In 1964, Norman (101) reported on 11 children, ages 1.4–6 years, who had survived 1.5–14 days after SE; 8 had preexisting epilepsy. Acidophilic neurons were found in cerebral cortex, hippocampal CA1, CA3, and hilus, amygdala, thalamus, cerebellum, and striatum. In this study the duration of SE was not specified and the presence or absence of complicating systemic factors was not known. In 1983, Corsellis and Bruton (27) reported 20 cases, 8 in children and 12 in adults. Six of the 8 children who died were less than 3 years old, and had neuronal loss in hippocampus, cerebellum, thalamus, striatum, and neocortex, especially the middle cortical layers. Only 4 of the 12 adults showed variable degrees of neuronal loss. In these cases the duration of SE and the presence or absence of systemic complications were also unspecified.

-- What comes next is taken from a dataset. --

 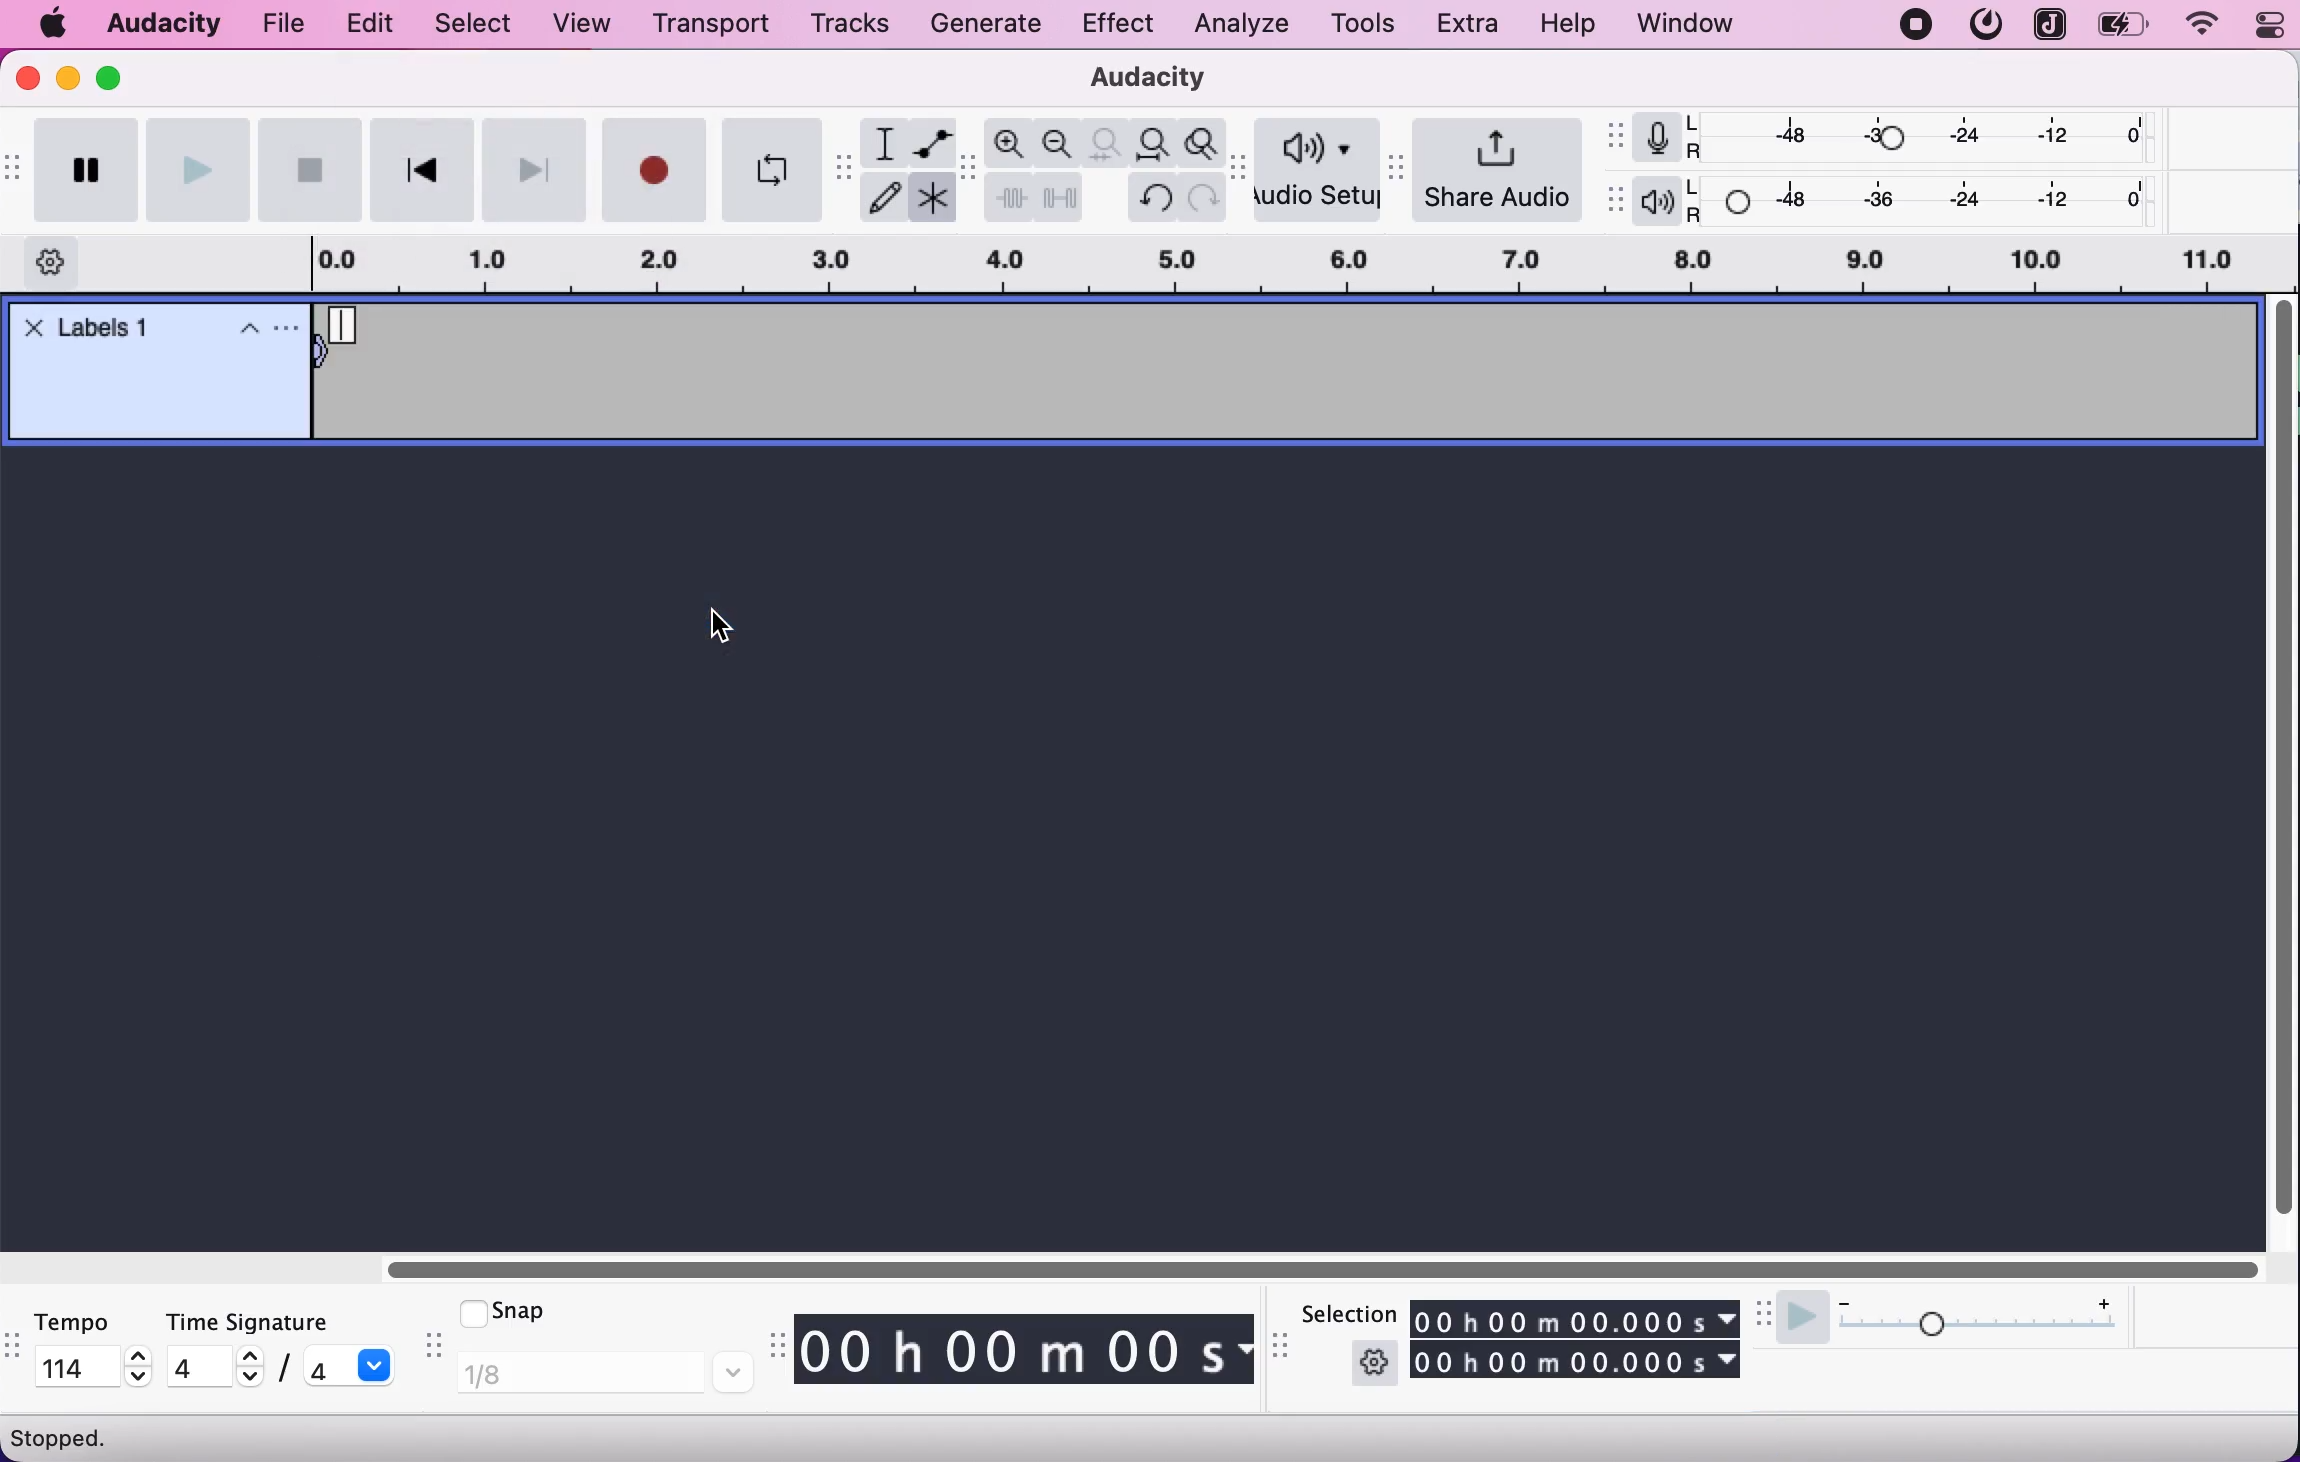 I want to click on zoom out, so click(x=1059, y=141).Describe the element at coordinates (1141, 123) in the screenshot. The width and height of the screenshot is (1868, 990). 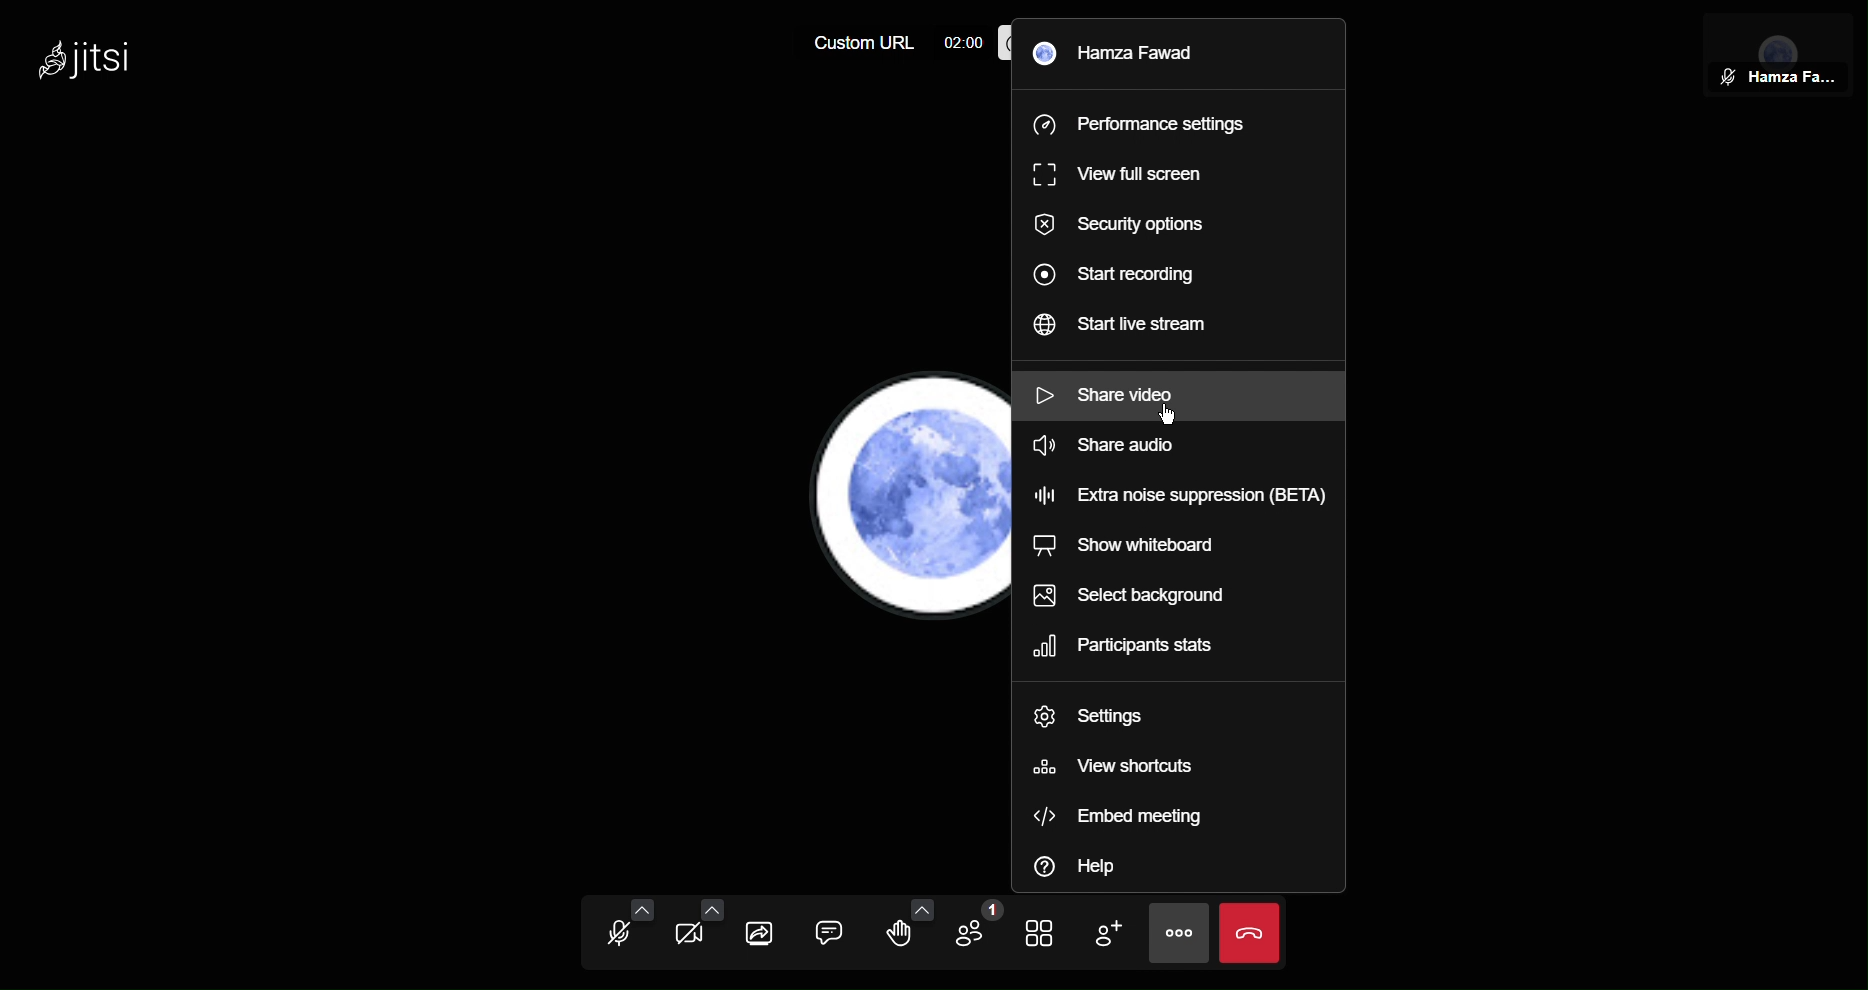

We reported on three men, ages 44, 48, and 56, none with preexisting epilepsy, all of whom had the onset of SE in the hospital, with subsequent ICU monitoring (46). Two of the three had no underlying brain pathology; the third had diffuse carcinomatous meningitis. All three patients were unresponsive, with electrographic SE and focal motor manifestations. The duration of SE was 3 days, 8.8 hours, and 2 days in the three patients, and survival after SE was 15, 11, and 27 days. None of the three had hypotension, hypoxemia, or hypoglycemia until the terminal event. Neuronal loss and gliosis were found in all three cases in hippocampal CA1, 2, and 3 pyramidal cell layers, dentate hilus, corticomedial and basolateral amygdaloid nuclei, layers 2–4 of periamygdaloid (piriform) cortex, layers 5 and 6 of neocortex, and Purkinje cells of the cerebellum. The dorsomedial thalamic nucleus showed neuronal loss and gliosis in two of the cases, and layers 2–6 of entorhinal cortex were involved in one patient. The regional distribution of neuronal loss was remarkably similar to the neuronal necrosis we have found in pilocarpine- and lithium-pilocarpine-induced SE and kainic acid–induced SE in rats (43–45, 47, 49, 50).